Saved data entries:
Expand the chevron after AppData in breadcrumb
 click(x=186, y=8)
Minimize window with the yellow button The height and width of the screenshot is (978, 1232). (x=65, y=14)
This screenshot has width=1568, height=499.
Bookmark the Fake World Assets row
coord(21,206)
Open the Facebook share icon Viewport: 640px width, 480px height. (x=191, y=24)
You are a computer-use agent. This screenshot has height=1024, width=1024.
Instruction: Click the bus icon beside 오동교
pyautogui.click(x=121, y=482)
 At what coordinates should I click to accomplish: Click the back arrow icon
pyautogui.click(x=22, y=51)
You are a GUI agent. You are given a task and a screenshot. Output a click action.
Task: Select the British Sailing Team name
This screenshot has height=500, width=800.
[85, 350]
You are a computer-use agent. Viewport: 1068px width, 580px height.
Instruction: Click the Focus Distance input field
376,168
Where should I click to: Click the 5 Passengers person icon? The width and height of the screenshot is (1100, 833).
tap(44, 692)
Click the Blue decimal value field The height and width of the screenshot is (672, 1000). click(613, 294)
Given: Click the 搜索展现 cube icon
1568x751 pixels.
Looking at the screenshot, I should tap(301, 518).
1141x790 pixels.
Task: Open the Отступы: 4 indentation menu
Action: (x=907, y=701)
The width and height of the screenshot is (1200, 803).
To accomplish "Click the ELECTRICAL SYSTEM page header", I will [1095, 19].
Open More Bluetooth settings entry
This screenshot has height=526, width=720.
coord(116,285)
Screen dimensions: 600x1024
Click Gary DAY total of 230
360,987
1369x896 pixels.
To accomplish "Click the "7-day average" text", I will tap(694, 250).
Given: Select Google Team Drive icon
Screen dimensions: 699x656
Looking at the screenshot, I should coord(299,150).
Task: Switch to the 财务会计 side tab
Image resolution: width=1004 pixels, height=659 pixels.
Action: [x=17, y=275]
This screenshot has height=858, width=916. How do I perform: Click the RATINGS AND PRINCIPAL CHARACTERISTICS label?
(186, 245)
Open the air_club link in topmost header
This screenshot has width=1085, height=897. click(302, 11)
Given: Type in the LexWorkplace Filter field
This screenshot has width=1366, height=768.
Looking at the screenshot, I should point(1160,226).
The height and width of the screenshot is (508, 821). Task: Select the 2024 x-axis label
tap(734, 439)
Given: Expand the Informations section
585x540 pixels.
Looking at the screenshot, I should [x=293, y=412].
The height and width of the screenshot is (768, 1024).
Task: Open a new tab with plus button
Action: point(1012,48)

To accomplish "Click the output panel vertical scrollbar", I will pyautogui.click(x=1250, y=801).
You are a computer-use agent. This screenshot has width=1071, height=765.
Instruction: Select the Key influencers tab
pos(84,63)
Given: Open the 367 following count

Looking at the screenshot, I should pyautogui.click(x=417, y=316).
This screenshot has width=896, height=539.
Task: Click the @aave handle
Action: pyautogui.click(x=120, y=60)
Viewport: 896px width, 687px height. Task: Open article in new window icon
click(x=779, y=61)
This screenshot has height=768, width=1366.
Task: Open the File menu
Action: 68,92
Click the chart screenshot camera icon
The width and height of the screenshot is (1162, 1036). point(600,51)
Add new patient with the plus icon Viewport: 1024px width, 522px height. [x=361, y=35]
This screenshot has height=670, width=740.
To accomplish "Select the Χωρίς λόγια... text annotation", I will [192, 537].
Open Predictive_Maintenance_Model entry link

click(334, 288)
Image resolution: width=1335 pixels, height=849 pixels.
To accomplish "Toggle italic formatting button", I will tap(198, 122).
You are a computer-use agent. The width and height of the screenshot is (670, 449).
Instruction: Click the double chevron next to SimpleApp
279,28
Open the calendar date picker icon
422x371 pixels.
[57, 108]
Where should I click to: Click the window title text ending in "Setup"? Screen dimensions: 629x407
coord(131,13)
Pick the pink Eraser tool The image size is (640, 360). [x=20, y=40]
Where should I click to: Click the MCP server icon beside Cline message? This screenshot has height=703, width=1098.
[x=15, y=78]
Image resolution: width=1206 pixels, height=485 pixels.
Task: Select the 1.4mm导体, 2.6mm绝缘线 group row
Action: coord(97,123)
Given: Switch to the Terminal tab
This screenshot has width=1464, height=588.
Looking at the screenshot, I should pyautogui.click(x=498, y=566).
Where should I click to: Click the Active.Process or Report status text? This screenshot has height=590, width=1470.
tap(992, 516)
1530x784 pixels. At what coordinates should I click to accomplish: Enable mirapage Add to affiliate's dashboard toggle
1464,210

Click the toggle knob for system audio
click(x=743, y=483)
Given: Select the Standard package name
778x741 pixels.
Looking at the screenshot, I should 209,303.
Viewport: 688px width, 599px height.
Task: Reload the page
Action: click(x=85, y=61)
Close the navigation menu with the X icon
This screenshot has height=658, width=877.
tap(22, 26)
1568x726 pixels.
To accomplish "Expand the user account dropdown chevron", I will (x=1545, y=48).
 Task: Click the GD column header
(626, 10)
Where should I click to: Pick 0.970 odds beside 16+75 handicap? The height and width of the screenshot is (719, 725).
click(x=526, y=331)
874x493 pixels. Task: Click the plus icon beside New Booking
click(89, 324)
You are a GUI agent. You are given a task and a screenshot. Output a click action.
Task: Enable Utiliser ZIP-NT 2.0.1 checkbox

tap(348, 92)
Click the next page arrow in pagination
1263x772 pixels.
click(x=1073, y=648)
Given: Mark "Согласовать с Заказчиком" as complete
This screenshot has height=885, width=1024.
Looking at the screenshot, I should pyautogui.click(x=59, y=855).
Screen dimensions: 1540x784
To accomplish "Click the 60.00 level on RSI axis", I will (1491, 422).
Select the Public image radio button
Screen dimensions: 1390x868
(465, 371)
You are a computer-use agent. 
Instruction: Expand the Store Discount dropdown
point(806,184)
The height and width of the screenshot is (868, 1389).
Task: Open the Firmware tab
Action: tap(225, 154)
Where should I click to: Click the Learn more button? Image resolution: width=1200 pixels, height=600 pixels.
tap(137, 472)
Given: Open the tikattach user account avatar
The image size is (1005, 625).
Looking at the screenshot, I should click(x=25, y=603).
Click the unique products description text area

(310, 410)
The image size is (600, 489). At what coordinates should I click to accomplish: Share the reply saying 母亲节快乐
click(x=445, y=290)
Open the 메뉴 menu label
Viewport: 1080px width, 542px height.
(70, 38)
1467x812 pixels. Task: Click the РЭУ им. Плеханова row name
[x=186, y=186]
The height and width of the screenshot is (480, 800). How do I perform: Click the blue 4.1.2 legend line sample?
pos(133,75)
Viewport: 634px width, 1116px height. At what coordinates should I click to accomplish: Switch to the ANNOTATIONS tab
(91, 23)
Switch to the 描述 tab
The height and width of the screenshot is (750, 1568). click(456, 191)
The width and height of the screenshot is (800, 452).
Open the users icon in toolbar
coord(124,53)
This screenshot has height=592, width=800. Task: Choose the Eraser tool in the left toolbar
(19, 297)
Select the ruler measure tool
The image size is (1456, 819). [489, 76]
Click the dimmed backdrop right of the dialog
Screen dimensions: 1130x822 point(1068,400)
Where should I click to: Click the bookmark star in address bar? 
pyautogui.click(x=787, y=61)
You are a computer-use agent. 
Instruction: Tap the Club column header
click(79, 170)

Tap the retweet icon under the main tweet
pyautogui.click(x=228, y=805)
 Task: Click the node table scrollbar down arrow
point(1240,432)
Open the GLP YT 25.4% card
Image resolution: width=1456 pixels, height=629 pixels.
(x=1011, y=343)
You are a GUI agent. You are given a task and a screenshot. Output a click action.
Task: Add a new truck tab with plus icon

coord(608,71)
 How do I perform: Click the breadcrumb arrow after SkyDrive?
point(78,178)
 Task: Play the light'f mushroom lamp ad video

Your goal: An exact transcript of all the records is the expected result.

Your solution:
Expand the chevron after AppData in breadcrumb
 click(x=186, y=8)
Minimize window with the yellow button The height and width of the screenshot is (978, 1232). (x=65, y=14)
This screenshot has width=1568, height=499.
Bookmark the Fake World Assets row
coord(21,206)
Open the Facebook share icon Viewport: 640px width, 480px height. (x=191, y=24)
You are a computer-use agent. This screenshot has height=1024, width=1024.
Instruction: Click the bus icon beside 오동교
pyautogui.click(x=121, y=482)
 At what coordinates should I click to accomplish: Click the back arrow icon
pyautogui.click(x=22, y=51)
You are a GUI agent. You are given a task and a screenshot. Output a click action.
Task: Select the British Sailing Team name
This screenshot has height=500, width=800.
[85, 350]
You are a computer-use agent. Viewport: 1068px width, 580px height.
Instruction: Click the Focus Distance input field
376,168
Where should I click to: Click the 5 Passengers person icon? The width and height of the screenshot is (1100, 833).
tap(44, 692)
Click the Blue decimal value field The height and width of the screenshot is (672, 1000). click(613, 294)
Given: Click the 搜索展现 cube icon
1568x751 pixels.
Looking at the screenshot, I should tap(301, 518).
1141x790 pixels.
Task: Open the Отступы: 4 indentation menu
Action: (x=907, y=701)
The width and height of the screenshot is (1200, 803).
To accomplish "Click the ELECTRICAL SYSTEM page header", I will [1095, 19].
Open More Bluetooth settings entry
This screenshot has height=526, width=720.
coord(116,285)
Screen dimensions: 600x1024
Click Gary DAY total of 230
360,987
1369x896 pixels.
To accomplish "Click the "7-day average" text", I will tap(694, 250).
Given: Select Google Team Drive icon
Screen dimensions: 699x656
Looking at the screenshot, I should coord(299,150).
Task: Switch to the 财务会计 side tab
Image resolution: width=1004 pixels, height=659 pixels.
Action: [x=17, y=275]
This screenshot has height=858, width=916. How do I perform: Click the RATINGS AND PRINCIPAL CHARACTERISTICS label?
(186, 245)
Open the air_club link in topmost header
This screenshot has width=1085, height=897. click(302, 11)
Given: Type in the LexWorkplace Filter field
This screenshot has width=1366, height=768.
Looking at the screenshot, I should point(1160,226).
The height and width of the screenshot is (508, 821). Task: Select the 2024 x-axis label
tap(734, 439)
Given: Expand the Informations section
585x540 pixels.
Looking at the screenshot, I should [x=293, y=412].
The height and width of the screenshot is (768, 1024).
Task: Open a new tab with plus button
Action: point(1012,48)

To accomplish "Click the output panel vertical scrollbar", I will pyautogui.click(x=1250, y=801).
You are a computer-use agent. This screenshot has width=1071, height=765.
Instruction: Select the Key influencers tab
pos(84,63)
Given: Open the 367 following count

Looking at the screenshot, I should pyautogui.click(x=417, y=316).
This screenshot has width=896, height=539.
Task: Click the @aave handle
Action: pyautogui.click(x=120, y=60)
Viewport: 896px width, 687px height. Task: Open article in new window icon
click(x=779, y=61)
This screenshot has height=768, width=1366.
Task: Open the File menu
Action: 68,92
Click the chart screenshot camera icon
The width and height of the screenshot is (1162, 1036). point(600,51)
Add new patient with the plus icon Viewport: 1024px width, 522px height. [x=361, y=35]
This screenshot has height=670, width=740.
To accomplish "Select the Χωρίς λόγια... text annotation", I will [192, 537].
Open Predictive_Maintenance_Model entry link

click(334, 288)
Image resolution: width=1335 pixels, height=849 pixels.
To accomplish "Toggle italic formatting button", I will tap(198, 122).
You are a computer-use agent. The width and height of the screenshot is (670, 449).
Instruction: Click the double chevron next to SimpleApp
279,28
Open the calendar date picker icon
422x371 pixels.
[57, 108]
Where should I click to: Click the window title text ending in "Setup"? Screen dimensions: 629x407
coord(131,13)
Pick the pink Eraser tool The image size is (640, 360). [x=20, y=40]
Where should I click to: Click the MCP server icon beside Cline message? This screenshot has height=703, width=1098.
[x=15, y=78]
Image resolution: width=1206 pixels, height=485 pixels.
Task: Select the 1.4mm导体, 2.6mm绝缘线 group row
Action: coord(97,123)
Given: Switch to the Terminal tab
This screenshot has width=1464, height=588.
Looking at the screenshot, I should pyautogui.click(x=498, y=566).
Where should I click to: Click the Active.Process or Report status text? This screenshot has height=590, width=1470.
tap(992, 516)
1530x784 pixels. At what coordinates should I click to accomplish: Enable mirapage Add to affiliate's dashboard toggle
1464,210

Click the toggle knob for system audio
click(x=743, y=483)
Given: Select the Standard package name
778x741 pixels.
Looking at the screenshot, I should 209,303.
Viewport: 688px width, 599px height.
Task: Reload the page
Action: click(x=85, y=61)
Close the navigation menu with the X icon
This screenshot has height=658, width=877.
tap(22, 26)
1568x726 pixels.
To accomplish "Expand the user account dropdown chevron", I will (x=1545, y=48).
 Task: Click the GD column header
(626, 10)
Where should I click to: Pick 0.970 odds beside 16+75 handicap? The height and width of the screenshot is (719, 725).
click(x=526, y=331)
874x493 pixels. Task: Click the plus icon beside New Booking
click(89, 324)
You are a GUI agent. You are given a task and a screenshot. Output a click action.
Task: Enable Utiliser ZIP-NT 2.0.1 checkbox

tap(348, 92)
Click the next page arrow in pagination
1263x772 pixels.
click(x=1073, y=648)
Given: Mark "Согласовать с Заказчиком" as complete
This screenshot has height=885, width=1024.
Looking at the screenshot, I should pyautogui.click(x=59, y=855).
Screen dimensions: 1540x784
To accomplish "Click the 60.00 level on RSI axis", I will (1491, 422).
Select the Public image radio button
Screen dimensions: 1390x868
(465, 371)
You are a computer-use agent. 
Instruction: Expand the Store Discount dropdown
point(806,184)
The height and width of the screenshot is (868, 1389).
Task: Open the Firmware tab
Action: tap(225, 154)
Where should I click to: Click the Learn more button? Image resolution: width=1200 pixels, height=600 pixels.
tap(137, 472)
Given: Open the tikattach user account avatar
The image size is (1005, 625).
Looking at the screenshot, I should click(x=25, y=603).
Click the unique products description text area

(310, 410)
The image size is (600, 489). At what coordinates should I click to accomplish: Share the reply saying 母亲节快乐
click(x=445, y=290)
Open the 메뉴 menu label
Viewport: 1080px width, 542px height.
(70, 38)
1467x812 pixels. Task: Click the РЭУ им. Плеханова row name
[x=186, y=186]
The height and width of the screenshot is (480, 800). How do I perform: Click the blue 4.1.2 legend line sample?
pos(133,75)
Viewport: 634px width, 1116px height. At what coordinates should I click to accomplish: Switch to the ANNOTATIONS tab
(91, 23)
Switch to the 描述 tab
The height and width of the screenshot is (750, 1568). click(456, 191)
The width and height of the screenshot is (800, 452).
Open the users icon in toolbar
coord(124,53)
This screenshot has height=592, width=800. Task: Choose the Eraser tool in the left toolbar
(19, 297)
Select the ruler measure tool
The image size is (1456, 819). [489, 76]
Click the dimmed backdrop right of the dialog
Screen dimensions: 1130x822 point(1068,400)
Where should I click to: Click the bookmark star in address bar? 
pyautogui.click(x=787, y=61)
You are a computer-use agent. 
Instruction: Tap the Club column header
click(79, 170)

Tap the retweet icon under the main tweet
pyautogui.click(x=228, y=805)
 Task: Click the node table scrollbar down arrow
point(1240,432)
Open the GLP YT 25.4% card
Image resolution: width=1456 pixels, height=629 pixels.
(x=1011, y=343)
You are a GUI agent. You are given a task and a screenshot. Output a click action.
Task: Add a new truck tab with plus icon

coord(608,71)
 How do I perform: Click the breadcrumb arrow after SkyDrive?
point(78,178)
 Task: Play the light'f mushroom lamp ad video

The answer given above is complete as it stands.